=== Required work ===
Print each record exactly, with no word added or removed.

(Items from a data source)
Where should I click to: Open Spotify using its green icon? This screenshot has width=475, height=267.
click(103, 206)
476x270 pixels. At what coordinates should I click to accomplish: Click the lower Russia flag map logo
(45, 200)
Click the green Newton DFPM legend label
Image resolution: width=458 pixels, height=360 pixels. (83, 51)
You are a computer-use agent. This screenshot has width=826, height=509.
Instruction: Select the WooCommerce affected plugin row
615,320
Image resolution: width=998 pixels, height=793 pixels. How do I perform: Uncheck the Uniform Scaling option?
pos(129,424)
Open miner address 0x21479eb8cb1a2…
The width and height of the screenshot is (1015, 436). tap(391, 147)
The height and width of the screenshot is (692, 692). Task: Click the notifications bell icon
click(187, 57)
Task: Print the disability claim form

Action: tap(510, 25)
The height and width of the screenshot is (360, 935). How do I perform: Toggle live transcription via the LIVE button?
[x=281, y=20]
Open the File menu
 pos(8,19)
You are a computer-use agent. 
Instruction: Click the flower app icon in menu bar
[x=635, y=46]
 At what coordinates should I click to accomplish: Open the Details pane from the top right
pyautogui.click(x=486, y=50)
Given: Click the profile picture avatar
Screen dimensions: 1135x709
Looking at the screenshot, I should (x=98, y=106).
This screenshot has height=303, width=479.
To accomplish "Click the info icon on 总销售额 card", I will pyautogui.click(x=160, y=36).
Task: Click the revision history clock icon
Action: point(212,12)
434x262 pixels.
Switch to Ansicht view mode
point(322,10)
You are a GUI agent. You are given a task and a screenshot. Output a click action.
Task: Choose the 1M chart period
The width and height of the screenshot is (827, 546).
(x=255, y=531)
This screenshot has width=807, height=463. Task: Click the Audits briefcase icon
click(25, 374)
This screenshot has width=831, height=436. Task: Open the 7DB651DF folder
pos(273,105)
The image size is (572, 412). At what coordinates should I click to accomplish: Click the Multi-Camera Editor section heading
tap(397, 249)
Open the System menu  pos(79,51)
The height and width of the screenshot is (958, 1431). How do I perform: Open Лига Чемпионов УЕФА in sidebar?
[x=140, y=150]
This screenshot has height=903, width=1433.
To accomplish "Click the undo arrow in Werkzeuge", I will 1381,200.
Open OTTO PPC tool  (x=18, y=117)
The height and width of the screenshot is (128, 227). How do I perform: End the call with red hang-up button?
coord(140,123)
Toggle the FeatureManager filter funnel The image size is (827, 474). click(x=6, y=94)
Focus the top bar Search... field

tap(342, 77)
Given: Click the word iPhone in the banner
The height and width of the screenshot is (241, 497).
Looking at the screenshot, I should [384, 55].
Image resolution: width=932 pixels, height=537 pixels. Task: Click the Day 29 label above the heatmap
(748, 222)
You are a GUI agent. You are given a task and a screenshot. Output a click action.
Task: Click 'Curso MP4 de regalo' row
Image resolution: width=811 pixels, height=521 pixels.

=== Solution to this exercise ===
Where should I click to: Open Spotify using its green icon? This screenshot has width=475, height=267.
click(103, 206)
476x270 pixels. At what coordinates should I click to accomplish: Click the lower Russia flag map logo
(45, 200)
Click the green Newton DFPM legend label
Image resolution: width=458 pixels, height=360 pixels. (83, 51)
You are a computer-use agent. This screenshot has width=826, height=509.
Instruction: Select the WooCommerce affected plugin row
615,320
Image resolution: width=998 pixels, height=793 pixels. How do I perform: Uncheck the Uniform Scaling option?
pos(129,424)
Open miner address 0x21479eb8cb1a2…
The width and height of the screenshot is (1015, 436). tap(391, 147)
The height and width of the screenshot is (692, 692). Task: Click the notifications bell icon
click(187, 57)
Task: Print the disability claim form

Action: tap(510, 25)
The height and width of the screenshot is (360, 935). How do I perform: Toggle live transcription via the LIVE button?
[x=281, y=20]
Open the File menu
 pos(8,19)
You are a computer-use agent. 
Instruction: Click the flower app icon in menu bar
[x=635, y=46]
 At what coordinates should I click to accomplish: Open the Details pane from the top right
pyautogui.click(x=486, y=50)
Given: Click the profile picture avatar
Screen dimensions: 1135x709
Looking at the screenshot, I should (x=98, y=106).
This screenshot has height=303, width=479.
To accomplish "Click the info icon on 总销售额 card", I will pyautogui.click(x=160, y=36).
Task: Click the revision history clock icon
Action: point(212,12)
434x262 pixels.
Switch to Ansicht view mode
point(322,10)
You are a GUI agent. You are given a task and a screenshot. Output a click action.
Task: Choose the 1M chart period
The width and height of the screenshot is (827, 546).
(x=255, y=531)
This screenshot has width=807, height=463. Task: Click the Audits briefcase icon
click(25, 374)
This screenshot has width=831, height=436. Task: Open the 7DB651DF folder
pos(273,105)
The image size is (572, 412). At what coordinates should I click to accomplish: Click the Multi-Camera Editor section heading
tap(397, 249)
Open the System menu  pos(79,51)
The height and width of the screenshot is (958, 1431). How do I perform: Open Лига Чемпионов УЕФА in sidebar?
[x=140, y=150]
This screenshot has height=903, width=1433.
To accomplish "Click the undo arrow in Werkzeuge", I will 1381,200.
Open OTTO PPC tool  (x=18, y=117)
The height and width of the screenshot is (128, 227). How do I perform: End the call with red hang-up button?
coord(140,123)
Toggle the FeatureManager filter funnel The image size is (827, 474). click(x=6, y=94)
Focus the top bar Search... field

tap(342, 77)
Given: Click the word iPhone in the banner
The height and width of the screenshot is (241, 497).
Looking at the screenshot, I should [384, 55].
Image resolution: width=932 pixels, height=537 pixels. Task: Click the Day 29 label above the heatmap
(748, 222)
You are a GUI agent. You are given a task and a screenshot. Output a click action.
Task: Click 'Curso MP4 de regalo' row
Image resolution: width=811 pixels, height=521 pixels.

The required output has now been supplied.